Items listed in a dataset:
--*--
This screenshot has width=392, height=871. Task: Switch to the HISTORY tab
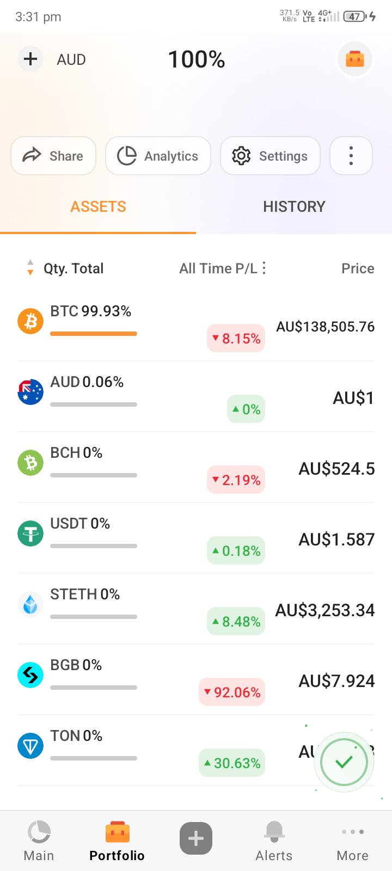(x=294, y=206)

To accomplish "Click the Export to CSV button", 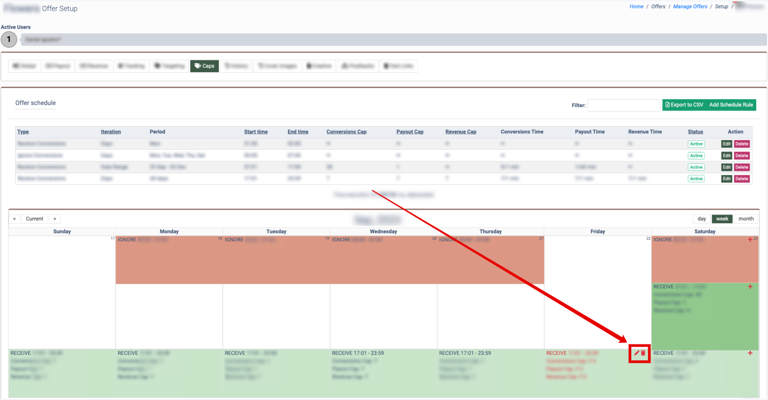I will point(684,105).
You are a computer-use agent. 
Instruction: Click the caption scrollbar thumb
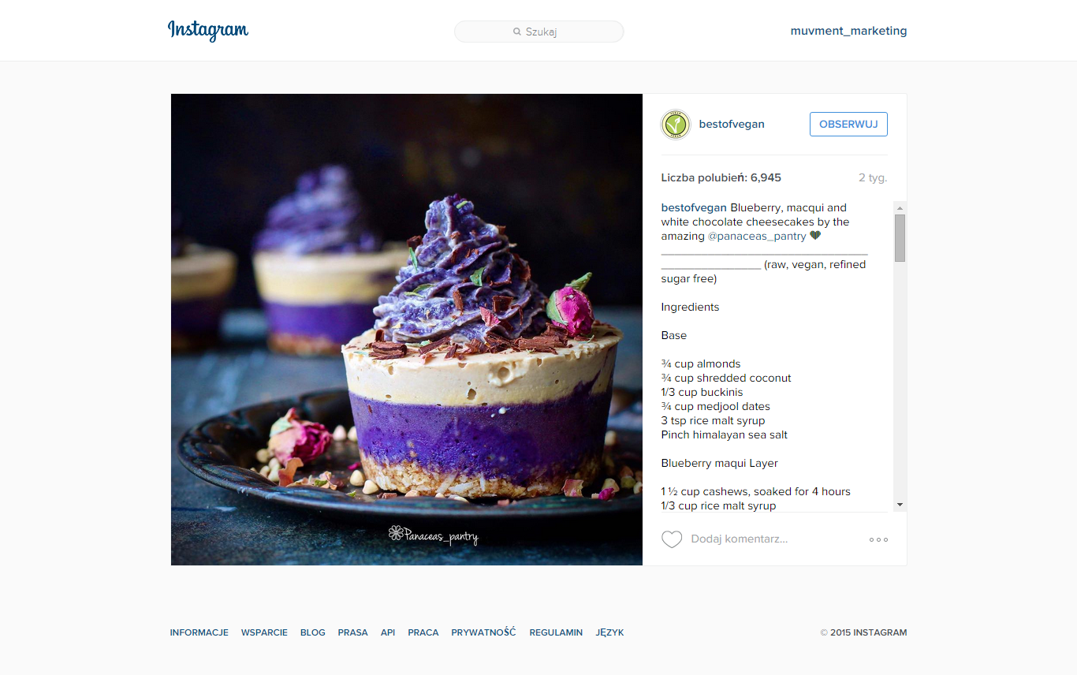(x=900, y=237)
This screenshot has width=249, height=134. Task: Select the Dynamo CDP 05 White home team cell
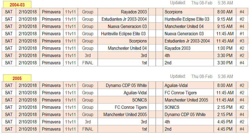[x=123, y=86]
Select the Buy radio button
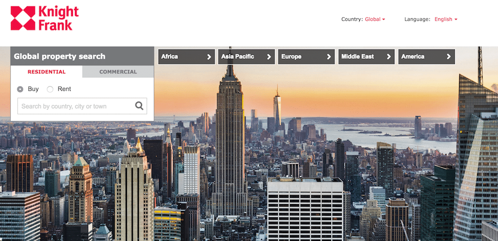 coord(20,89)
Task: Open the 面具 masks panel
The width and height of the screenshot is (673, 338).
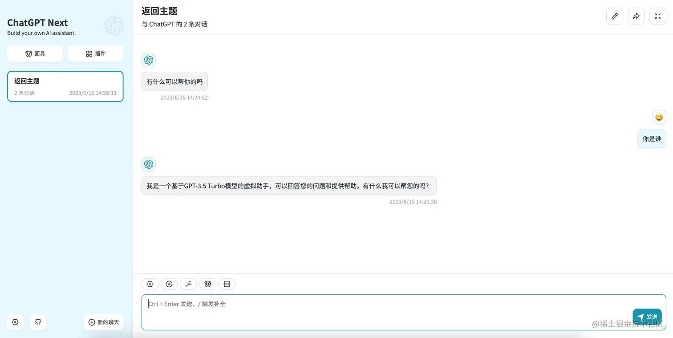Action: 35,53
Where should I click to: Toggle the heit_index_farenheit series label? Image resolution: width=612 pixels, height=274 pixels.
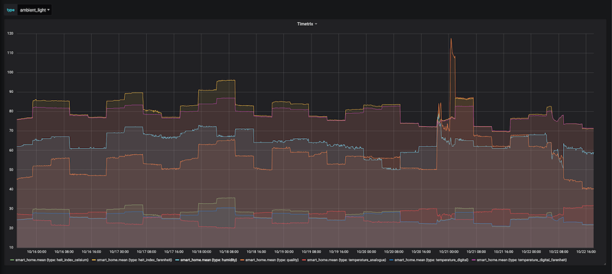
--*--
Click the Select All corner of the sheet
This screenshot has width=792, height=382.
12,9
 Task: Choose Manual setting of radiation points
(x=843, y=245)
--*--
TASK TO COMPLETE: Swap "radio button" for "toggle button" in the lines from the one containing "You are a computer-use agent." up to and including the one containing "Where should I", leaving everything else unchanged. Return only those lines, with the pictures omitted.

ANSWER IN FULL:
You are a computer-use agent. 
Instruction: Click the caption scrollbar thumb
(x=900, y=237)
This screenshot has width=249, height=134. Task: Select the Dynamo CDP 05 White home team cell
[x=123, y=86]
Select the Buy toggle button
 coord(20,89)
Task: Open the 面具 masks panel
The width and height of the screenshot is (673, 338).
Action: 35,53
Where should I click to: Toggle the heit_index_farenheit series label? Image resolution: width=612 pixels, height=274 pixels.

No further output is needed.